• Written exercise 1: According to the court excerpt on ERISA preemption, which court held that all of Wise's state law claims were preempted?

Plaintiff concedes that she does not have a viable cause of action under ERISA. Instead, she contends that "when Northrop Grumman . . . issued computations of future pension values which it had no reason to believe were true, it was not acting as an ERISA fiduciary, but as an employer . . ." Opp. Mot. Dismiss, Docket No. 55 at 1.

"A state law claim is preempted by ERISA if it has a `connection with' or a `reference to' an ERISA-governed benefit plan." Wise v. Verizon Commc'ns, Inc., 600 F.3d 1180, 1190 (9th Cir. 2010)(citing Metro. Life Ins. Co. v. Massachusetts, 471 U.S. 724, 739 (1985)). "Stated another way, where `the existence of [an ERISA] plan is a critical factor in establishing liability' under a state cause of action, the state law claim is preempted." Id.

The plaintiff in Wise brought allegations similar to those Plaintiff asserts here. Wise sued her employer, alleging that it fraudulently promised her benefits pursuant to her ERISA welfare benefits plan. The Ninth Circuit held that all of Wise's state law claims for fraud, misrepresentation and negligence were preempted because her complaint necessarily referred to an ERISA plan.

• Written exercise 2: Give the records from the line with "Screen dimensions: 437x242" up to and including the line with "Open the Instagram" as a Markdown table with the columns No. and Line, numbering each row and leaving out blank lines.

Stored data
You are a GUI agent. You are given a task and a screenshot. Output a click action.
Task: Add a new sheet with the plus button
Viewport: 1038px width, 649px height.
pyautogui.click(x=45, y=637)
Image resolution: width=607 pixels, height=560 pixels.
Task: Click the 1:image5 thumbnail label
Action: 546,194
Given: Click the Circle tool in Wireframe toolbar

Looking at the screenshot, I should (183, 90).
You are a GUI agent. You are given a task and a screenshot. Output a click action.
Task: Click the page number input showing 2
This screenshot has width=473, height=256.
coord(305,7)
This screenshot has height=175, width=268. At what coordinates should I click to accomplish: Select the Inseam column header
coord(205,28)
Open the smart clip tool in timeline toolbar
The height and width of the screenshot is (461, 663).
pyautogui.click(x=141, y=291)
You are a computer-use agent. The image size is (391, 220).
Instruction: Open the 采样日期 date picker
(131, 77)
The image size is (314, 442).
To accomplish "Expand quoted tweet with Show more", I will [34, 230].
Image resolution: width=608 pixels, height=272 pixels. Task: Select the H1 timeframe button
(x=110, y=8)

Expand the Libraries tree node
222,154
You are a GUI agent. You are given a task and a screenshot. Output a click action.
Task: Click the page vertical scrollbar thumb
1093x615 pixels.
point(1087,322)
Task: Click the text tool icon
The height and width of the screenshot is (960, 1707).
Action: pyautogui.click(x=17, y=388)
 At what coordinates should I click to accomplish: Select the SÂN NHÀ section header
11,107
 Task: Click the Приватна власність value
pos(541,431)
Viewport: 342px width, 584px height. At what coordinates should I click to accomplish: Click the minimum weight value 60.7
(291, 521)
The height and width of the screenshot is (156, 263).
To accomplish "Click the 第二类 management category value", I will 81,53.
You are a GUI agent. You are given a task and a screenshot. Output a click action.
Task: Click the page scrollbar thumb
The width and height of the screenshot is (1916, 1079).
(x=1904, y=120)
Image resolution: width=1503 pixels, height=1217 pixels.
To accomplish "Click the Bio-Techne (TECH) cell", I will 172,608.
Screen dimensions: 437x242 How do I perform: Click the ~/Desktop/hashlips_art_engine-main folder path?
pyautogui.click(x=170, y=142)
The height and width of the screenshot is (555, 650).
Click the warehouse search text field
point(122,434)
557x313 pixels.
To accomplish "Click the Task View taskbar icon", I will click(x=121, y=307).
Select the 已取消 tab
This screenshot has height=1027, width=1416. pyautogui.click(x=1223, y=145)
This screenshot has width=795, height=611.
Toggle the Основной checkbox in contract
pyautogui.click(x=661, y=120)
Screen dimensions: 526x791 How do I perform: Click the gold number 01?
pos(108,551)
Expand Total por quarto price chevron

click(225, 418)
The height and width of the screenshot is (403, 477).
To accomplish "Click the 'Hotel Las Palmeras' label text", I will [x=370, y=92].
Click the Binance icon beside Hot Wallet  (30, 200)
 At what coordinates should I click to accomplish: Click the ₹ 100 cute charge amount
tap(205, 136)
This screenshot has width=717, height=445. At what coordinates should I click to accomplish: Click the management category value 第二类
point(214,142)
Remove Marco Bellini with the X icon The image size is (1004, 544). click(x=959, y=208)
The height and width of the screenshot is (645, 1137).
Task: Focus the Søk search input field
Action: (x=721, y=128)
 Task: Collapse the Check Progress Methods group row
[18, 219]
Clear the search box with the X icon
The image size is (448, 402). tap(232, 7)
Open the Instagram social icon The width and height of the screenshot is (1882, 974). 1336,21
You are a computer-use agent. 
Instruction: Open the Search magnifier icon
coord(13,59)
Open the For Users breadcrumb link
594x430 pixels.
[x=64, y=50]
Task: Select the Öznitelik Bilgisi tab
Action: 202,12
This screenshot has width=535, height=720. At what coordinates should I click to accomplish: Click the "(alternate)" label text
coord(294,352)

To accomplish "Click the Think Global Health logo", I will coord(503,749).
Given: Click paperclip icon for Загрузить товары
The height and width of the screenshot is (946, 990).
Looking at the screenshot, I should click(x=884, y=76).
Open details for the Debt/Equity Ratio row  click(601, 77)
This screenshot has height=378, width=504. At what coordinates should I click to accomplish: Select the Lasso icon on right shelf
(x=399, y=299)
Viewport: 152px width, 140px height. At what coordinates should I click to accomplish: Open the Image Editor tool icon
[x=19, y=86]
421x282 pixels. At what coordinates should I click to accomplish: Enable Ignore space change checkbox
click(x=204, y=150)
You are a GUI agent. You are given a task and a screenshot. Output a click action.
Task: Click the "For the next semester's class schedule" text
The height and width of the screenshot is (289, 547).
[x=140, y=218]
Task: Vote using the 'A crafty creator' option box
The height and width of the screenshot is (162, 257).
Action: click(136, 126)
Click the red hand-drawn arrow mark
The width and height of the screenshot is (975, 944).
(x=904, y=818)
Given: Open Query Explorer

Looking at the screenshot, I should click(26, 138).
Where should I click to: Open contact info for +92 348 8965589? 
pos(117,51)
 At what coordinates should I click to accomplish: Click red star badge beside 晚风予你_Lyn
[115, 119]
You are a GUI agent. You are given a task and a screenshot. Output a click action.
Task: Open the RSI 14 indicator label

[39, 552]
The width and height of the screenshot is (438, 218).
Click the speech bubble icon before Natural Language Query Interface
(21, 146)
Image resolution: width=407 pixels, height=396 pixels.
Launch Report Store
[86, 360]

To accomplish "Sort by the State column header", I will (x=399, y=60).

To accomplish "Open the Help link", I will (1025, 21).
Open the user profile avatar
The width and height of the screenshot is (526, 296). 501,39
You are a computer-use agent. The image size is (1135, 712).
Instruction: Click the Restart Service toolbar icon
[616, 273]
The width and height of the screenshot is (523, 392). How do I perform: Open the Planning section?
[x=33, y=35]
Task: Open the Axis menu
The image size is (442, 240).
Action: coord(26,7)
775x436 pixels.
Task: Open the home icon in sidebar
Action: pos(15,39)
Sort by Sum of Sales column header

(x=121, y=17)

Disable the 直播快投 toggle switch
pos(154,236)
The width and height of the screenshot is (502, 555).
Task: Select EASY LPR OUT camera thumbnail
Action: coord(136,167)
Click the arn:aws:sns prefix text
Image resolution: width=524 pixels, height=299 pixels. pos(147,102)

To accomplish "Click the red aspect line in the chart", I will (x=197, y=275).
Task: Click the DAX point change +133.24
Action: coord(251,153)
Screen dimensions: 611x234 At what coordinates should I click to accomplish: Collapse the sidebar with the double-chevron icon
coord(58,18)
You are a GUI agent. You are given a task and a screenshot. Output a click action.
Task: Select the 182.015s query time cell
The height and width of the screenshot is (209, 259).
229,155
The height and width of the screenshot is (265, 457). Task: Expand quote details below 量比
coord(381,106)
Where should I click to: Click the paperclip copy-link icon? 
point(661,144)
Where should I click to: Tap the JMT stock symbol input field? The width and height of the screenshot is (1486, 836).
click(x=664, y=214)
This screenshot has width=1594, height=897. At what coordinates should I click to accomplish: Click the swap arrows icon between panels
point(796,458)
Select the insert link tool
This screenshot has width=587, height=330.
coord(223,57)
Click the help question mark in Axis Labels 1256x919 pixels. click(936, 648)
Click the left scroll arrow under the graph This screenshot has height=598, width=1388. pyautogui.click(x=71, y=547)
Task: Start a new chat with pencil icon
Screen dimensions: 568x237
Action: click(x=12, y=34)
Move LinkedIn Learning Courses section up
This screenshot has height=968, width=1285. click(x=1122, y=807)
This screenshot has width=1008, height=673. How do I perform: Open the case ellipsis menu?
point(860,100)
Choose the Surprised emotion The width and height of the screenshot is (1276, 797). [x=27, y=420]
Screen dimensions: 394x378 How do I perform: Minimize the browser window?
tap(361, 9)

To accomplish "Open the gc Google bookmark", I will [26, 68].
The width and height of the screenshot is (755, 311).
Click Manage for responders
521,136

• Problem solution 1: The Ninth Circuit.

• Problem solution 2:
| No. | Line |
|---|---|
| 1 | Screen dimensions: 437x242 How do I perform: Click the ~/Desktop/hashlips_art_engine-main folder path? |
| 2 | pyautogui.click(x=170, y=142) |
| 3 | The height and width of the screenshot is (555, 650). |
| 4 | Click the warehouse search text field |
| 5 | point(122,434) |
| 6 | 557x313 pixels. |
| 7 | To accomplish "Click the Task View taskbar icon", I will click(x=121, y=307). |
| 8 | Select the 已取消 tab |
| 9 | This screenshot has height=1027, width=1416. pyautogui.click(x=1223, y=145) |
| 10 | This screenshot has width=795, height=611. |
| 11 | Toggle the Основной checkbox in contract |
| 12 | pyautogui.click(x=661, y=120) |
| 13 | Screen dimensions: 526x791 How do I perform: Click the gold number 01? |
| 14 | pos(108,551) |
| 15 | Expand Total por quarto price chevron |
| 16 | click(225, 418) |
| 17 | The height and width of the screenshot is (403, 477). |
| 18 | To accomplish "Click the 'Hotel Las Palmeras' label text", I will [x=370, y=92]. |
| 19 | Click the Binance icon beside Hot Wallet  (30, 200) |
| 20 |  At what coordinates should I click to accomplish: Click the ₹ 100 cute charge amount |
| 21 | tap(205, 136) |
| 22 | This screenshot has width=717, height=445. At what coordinates should I click to accomplish: Click the management category value 第二类 |
| 23 | point(214,142) |
| 24 | Remove Marco Bellini with the X icon The image size is (1004, 544). click(x=959, y=208) |
| 25 | The height and width of the screenshot is (645, 1137). |
| 26 | Task: Focus the Søk search input field |
| 27 | Action: (x=721, y=128) |
| 28 |  Task: Collapse the Check Progress Methods group row |
| 29 | [18, 219] |
| 30 | Clear the search box with the X icon |
| 31 | The image size is (448, 402). tap(232, 7) |
| 32 | Open the Instagram social icon The width and height of the screenshot is (1882, 974). 1336,21 |